YAZARLAR

Dünyaya uyumlanıp akmak

Versus Art Project ev sahipliğinde, Özge Yılmaz küratörlüğünde düzenlenen Fluid Dynamics sergisi, bizi birbirimize, doğaya, mekanlara bağlayan görünmez ağlara işaret ediyor.

“Zemin neresi? Gökyüzü nerede? Kaç kişi gördü bu gezegeni uzaktan çıplak gözleriyle?”
Küratör Özge Yılmaz, Yelta Köm’ün 'Olasılıksal Zeminler’i üzerine

Akışkanlar dinamiği, fluid dynamics. Akıyoruz, şekilleniyoruz, şekillendiriyoruz, adapte ediyoruz, adapte oluyoruz. Bu kez doğanın bizi ağır şekilde adapte olmak zorunda bıraktığı bir süreçten geçiyoruz. Garip bir şekilde hemen uyumlanıyoruz da... Eskiyi unutuveriyoruz. Doğanın bir parçasıyız sonuçta; şartlar ne getirirse kendimizden beklemediğimiz şekilde ona uyum sağlıyoruz.
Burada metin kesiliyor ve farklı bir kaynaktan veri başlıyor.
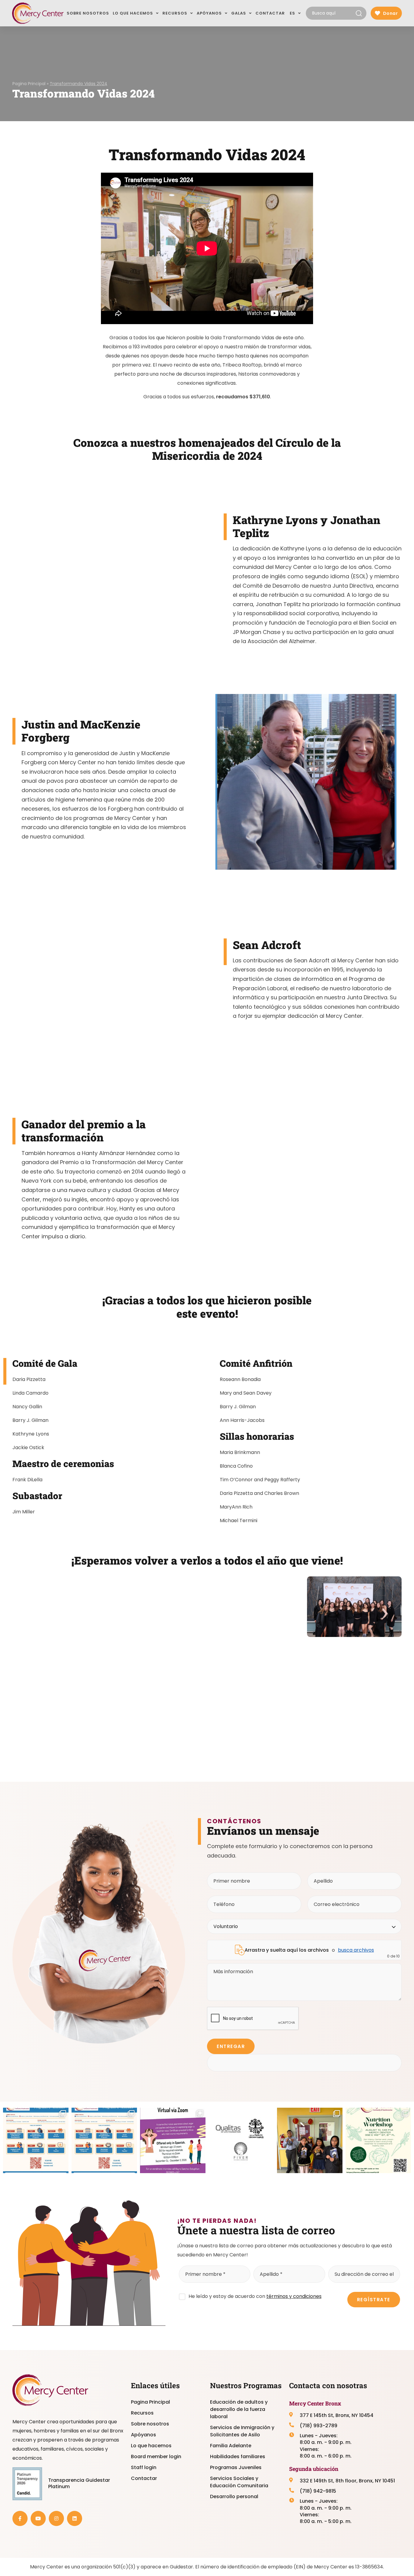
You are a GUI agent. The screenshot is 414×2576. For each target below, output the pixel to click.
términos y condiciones (294, 2296)
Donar (390, 13)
Sudan yola çıkarak önümüze gelen bir sergi var karşımızda Versus Art Project’te. Su toprağa karışıyor, ağaçların köklerine işliyor, çekirdeğe ulaşıyor, çekirdekten başka bir akışkan olan ateşin lavlarıyla karşılaşıyoruz. Bu geçirgen, inanılmaz bir düzen ve dengeyle var olan dünyanın üzerine şehirler oturtuyoruz. Kendimizi, fikirlerimizi, ruh halimizi, vazgeçemediğimiz betonları... Bizi birbirimize, doğaya, mekanlara bağlayan görünmez ağlara işaret ediyor Fluid Dynamics sergisi. "Akışkanlık" kavramına, bu kavramın birey-mekân ilişkisi içinde doğa, kent ve sanal mekânlar üzerindeki yansımalarına ve yaşamın içindeki akışkanlık vurgusuna odaklanıyor.
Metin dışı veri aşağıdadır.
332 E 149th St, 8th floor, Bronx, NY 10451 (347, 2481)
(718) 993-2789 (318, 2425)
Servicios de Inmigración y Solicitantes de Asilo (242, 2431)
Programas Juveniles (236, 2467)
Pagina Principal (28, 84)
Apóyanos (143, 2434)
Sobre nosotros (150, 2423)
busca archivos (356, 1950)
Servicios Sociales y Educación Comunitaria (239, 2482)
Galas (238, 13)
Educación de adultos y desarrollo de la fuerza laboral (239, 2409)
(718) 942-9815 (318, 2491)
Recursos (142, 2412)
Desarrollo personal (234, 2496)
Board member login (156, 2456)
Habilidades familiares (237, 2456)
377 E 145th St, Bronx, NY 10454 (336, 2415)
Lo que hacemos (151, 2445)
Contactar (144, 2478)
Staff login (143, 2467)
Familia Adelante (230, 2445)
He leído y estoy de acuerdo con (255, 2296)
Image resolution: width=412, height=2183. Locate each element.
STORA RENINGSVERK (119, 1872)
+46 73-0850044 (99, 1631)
Sergi bu hafta sonu bitiyor ama ben açıl-kapan, karantina/değil, hafta sonu yasak/hafta içi de zaten mesai dertlerinden sergiyi yerinde göremedim, günün gerçeklerine uyup sanal ortamda gezdim. Akışkanım sonuçta, adapte oluyorum...

ÇEKİRDEK, TOPRAK, KENT, SANAL MEKANLAR

Sergi ile ilgili en sevdiğim şey, küratör Özge Yılmaz’ın Özüm Ceren İlhan’a verdiği röportajda değindiği, serginin yanıt vermek yerine soru sormak üzerine inşa edilen kurgusu oldu. Sesi sakinleştiren, durgun zannetiğiniz ama yarın bir bakmışsınız bir o kadar da asi olabilecek suyun sesini dinleyerek, sanki toprak kokusunu duyarak geziyorsunuz galeride. Geziyor ve düşünüyorsunuz. Bu yer, bu gök, ne anlam ifade ediyor? Bizi hastalıklarıyla sallayan dünyada biz kimiz, neler yapıyoruz? Nelere uyumluyuz, neleri tahrip ediyoruz? Enstalasyonlar ve başarılı yerleştirmeleri, galerinin içinde yeni, katmanlı bir dünya yaratmış; işte o dünyada, düşünceler arasında akıp gidiyorsunuz.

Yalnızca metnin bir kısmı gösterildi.